In a brief filed for the CATO Institute, Eugene Volokh and Ilya Shapiro proposed one limiting principle: The Supreme Court could distinguish between commercial activities with expressive components, like photography, and those that aren’t expressive, like "caterers, hotels, and limousine companies.” But both Dorf and Epstein rejected the distinction. Dorf noted that the Supreme Court has insisted that private organizations like the Boy Scouts have the right to define their own message, without being second-guessed by the courts. And Epstein said that limiting the exemption from anti-discrimination and public accommodations laws to businesses that can be characterized as “expressive activities” is “politically incoherent and not “intellectually defensible.”
Epstein hopes the Court in both the Elane Photography and Hobby Lobby cases will extend the logic of Citizen United to hold that commercial enterprises have the same First Amendment rights of religious expression and free speech as natural persons. “Citizens United held that nobody, when they adopt the corporate form, has to surrender individual rights,” he said. “Every person should have the ordinary ability to pick the people with whom they wish to deal and the terms and conditions under which they want to trade. The Supreme Court dashed that to bits with the employment cases in the 1930s and 1960s and I regard that as a mistake—there’s no evidence that the heavy hand of the government can do better than the competitive market.” Dorf’s response: “Society has decided, not withstanding Professor Epstein, that we need public accommodations laws and anti-discrimination laws. Will the Court say that, even in the economic realm, we have a libertarian principle that prevails over the egalitarian one?
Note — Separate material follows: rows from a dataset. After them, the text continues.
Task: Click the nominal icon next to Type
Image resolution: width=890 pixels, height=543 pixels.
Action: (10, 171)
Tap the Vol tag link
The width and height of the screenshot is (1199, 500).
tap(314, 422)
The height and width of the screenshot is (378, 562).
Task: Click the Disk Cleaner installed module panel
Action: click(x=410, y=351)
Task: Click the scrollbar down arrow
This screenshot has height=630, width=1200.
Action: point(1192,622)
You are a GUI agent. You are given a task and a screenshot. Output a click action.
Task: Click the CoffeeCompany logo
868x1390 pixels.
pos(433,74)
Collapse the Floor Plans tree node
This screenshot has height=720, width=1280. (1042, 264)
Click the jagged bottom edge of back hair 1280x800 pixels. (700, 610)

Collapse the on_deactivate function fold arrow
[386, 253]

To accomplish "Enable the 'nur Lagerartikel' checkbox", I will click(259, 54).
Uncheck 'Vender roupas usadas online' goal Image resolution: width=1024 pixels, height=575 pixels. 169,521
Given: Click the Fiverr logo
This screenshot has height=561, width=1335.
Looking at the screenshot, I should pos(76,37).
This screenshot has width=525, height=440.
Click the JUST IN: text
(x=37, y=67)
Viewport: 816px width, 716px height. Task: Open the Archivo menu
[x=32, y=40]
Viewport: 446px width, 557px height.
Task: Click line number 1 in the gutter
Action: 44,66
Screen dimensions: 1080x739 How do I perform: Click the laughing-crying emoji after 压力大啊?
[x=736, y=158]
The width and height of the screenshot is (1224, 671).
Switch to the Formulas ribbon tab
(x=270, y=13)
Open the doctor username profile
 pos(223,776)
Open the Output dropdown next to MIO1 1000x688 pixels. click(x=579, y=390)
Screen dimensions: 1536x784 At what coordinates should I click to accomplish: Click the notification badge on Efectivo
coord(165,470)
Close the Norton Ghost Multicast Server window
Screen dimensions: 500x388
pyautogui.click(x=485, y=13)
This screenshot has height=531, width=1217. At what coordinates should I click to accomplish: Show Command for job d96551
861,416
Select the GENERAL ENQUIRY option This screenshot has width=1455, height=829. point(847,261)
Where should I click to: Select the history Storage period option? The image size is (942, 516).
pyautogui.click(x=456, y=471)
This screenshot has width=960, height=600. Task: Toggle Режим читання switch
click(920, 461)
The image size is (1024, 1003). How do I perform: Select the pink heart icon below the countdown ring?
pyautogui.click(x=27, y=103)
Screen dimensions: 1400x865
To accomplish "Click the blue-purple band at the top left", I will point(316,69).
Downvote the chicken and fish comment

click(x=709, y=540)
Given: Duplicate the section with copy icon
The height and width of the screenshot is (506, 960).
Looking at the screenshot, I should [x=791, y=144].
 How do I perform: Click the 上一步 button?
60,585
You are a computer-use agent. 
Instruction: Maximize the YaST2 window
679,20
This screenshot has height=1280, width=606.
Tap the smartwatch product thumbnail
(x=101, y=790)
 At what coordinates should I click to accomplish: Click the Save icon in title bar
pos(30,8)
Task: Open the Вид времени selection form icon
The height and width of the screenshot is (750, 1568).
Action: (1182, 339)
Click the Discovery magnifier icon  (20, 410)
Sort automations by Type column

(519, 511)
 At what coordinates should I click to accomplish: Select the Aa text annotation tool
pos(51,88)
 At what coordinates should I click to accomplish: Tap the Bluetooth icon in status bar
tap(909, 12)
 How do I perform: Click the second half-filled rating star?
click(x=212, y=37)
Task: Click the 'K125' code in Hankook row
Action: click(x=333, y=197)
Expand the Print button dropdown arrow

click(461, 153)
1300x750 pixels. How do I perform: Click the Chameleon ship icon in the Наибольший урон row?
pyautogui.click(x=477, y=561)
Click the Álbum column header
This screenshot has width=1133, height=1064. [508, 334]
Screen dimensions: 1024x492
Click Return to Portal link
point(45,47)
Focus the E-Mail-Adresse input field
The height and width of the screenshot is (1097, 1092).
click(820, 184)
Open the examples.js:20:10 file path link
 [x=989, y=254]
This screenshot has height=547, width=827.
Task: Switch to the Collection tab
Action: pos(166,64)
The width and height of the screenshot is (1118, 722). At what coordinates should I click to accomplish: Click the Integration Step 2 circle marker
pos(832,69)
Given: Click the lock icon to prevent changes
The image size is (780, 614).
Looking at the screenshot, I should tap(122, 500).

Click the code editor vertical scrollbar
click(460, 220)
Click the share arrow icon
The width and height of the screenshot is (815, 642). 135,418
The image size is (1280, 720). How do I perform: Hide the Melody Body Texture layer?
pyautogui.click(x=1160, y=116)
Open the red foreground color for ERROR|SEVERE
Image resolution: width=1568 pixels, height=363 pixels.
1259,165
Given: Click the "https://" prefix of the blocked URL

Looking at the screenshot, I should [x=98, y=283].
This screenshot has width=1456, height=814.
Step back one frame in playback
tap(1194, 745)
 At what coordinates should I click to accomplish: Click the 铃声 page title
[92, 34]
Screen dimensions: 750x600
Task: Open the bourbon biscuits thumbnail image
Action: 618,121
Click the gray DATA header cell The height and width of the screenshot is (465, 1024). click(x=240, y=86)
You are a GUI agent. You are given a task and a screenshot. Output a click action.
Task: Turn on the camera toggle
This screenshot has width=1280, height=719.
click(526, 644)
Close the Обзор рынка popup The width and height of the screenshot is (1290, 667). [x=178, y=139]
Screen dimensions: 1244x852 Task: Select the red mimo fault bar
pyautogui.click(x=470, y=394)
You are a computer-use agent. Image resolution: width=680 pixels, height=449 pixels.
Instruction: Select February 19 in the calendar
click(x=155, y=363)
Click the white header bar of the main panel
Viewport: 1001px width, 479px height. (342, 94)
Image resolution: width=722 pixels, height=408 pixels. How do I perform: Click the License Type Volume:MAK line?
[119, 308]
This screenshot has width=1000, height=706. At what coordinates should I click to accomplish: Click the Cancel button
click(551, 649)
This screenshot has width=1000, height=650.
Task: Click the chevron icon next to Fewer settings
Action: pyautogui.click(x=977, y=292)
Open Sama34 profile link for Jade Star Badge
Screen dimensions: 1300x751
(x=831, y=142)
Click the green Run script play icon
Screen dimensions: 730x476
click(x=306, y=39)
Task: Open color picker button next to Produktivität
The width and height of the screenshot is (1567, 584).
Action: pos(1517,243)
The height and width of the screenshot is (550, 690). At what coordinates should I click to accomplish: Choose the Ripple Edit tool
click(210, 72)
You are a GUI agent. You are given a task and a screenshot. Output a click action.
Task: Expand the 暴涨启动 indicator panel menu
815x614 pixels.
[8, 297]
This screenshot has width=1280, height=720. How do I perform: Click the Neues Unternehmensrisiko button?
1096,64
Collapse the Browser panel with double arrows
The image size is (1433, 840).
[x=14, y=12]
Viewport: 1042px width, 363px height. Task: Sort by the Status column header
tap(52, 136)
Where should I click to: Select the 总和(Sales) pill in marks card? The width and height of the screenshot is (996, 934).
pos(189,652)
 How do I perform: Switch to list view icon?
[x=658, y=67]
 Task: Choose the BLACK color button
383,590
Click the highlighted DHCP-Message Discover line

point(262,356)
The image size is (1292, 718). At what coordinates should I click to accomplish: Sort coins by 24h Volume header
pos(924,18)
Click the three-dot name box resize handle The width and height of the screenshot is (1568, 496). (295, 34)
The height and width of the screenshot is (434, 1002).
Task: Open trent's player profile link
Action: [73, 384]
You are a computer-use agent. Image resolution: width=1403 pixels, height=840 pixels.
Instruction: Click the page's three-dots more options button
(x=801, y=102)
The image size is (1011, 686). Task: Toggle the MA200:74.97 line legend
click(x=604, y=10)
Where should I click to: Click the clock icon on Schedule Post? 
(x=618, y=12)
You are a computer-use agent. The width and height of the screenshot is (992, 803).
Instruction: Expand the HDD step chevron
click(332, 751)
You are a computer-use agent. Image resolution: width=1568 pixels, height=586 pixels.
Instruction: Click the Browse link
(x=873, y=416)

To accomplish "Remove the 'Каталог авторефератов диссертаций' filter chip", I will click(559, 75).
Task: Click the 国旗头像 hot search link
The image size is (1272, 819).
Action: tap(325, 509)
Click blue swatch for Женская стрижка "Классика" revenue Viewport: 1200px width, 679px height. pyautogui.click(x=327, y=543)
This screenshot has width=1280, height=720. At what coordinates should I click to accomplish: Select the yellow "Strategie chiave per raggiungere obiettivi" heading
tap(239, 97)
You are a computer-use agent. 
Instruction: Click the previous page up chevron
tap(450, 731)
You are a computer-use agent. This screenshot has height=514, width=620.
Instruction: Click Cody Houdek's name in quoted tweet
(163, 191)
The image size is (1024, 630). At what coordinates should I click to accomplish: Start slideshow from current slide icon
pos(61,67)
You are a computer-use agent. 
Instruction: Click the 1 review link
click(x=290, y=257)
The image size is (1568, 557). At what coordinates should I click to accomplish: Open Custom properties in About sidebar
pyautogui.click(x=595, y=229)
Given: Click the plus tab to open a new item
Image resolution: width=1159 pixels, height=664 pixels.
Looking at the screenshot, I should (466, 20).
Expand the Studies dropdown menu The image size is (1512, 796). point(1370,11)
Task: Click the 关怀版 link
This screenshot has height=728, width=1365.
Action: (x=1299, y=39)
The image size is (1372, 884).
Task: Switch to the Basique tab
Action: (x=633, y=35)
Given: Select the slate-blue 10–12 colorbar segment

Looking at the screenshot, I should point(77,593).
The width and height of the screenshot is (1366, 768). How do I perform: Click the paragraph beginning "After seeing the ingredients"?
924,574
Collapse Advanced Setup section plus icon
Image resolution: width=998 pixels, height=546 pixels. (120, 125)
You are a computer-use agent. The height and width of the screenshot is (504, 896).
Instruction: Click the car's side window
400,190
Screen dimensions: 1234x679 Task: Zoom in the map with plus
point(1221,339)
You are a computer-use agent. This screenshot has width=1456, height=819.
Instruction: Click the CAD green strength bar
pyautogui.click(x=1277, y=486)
There’s no way to adopt that without going back to a pre-1937 view of the Constitution.”
The decisive vote in all three cases may come down to Anthony Kennedy, the justice who demonstrated a fierce libertarian hostility to the Affordable Care Act’s health care mandate and the author of Citizens United. In that case, he insisted on ruling broadly that corporations have the same free speech rights as natural persons. Now he has to confront the logical implications of his sweeping ruling and decide whether he is willing to jettison the entire structure of public accommodations and anti-discrimination laws, as well as the Obamacare contraception mandate in the process.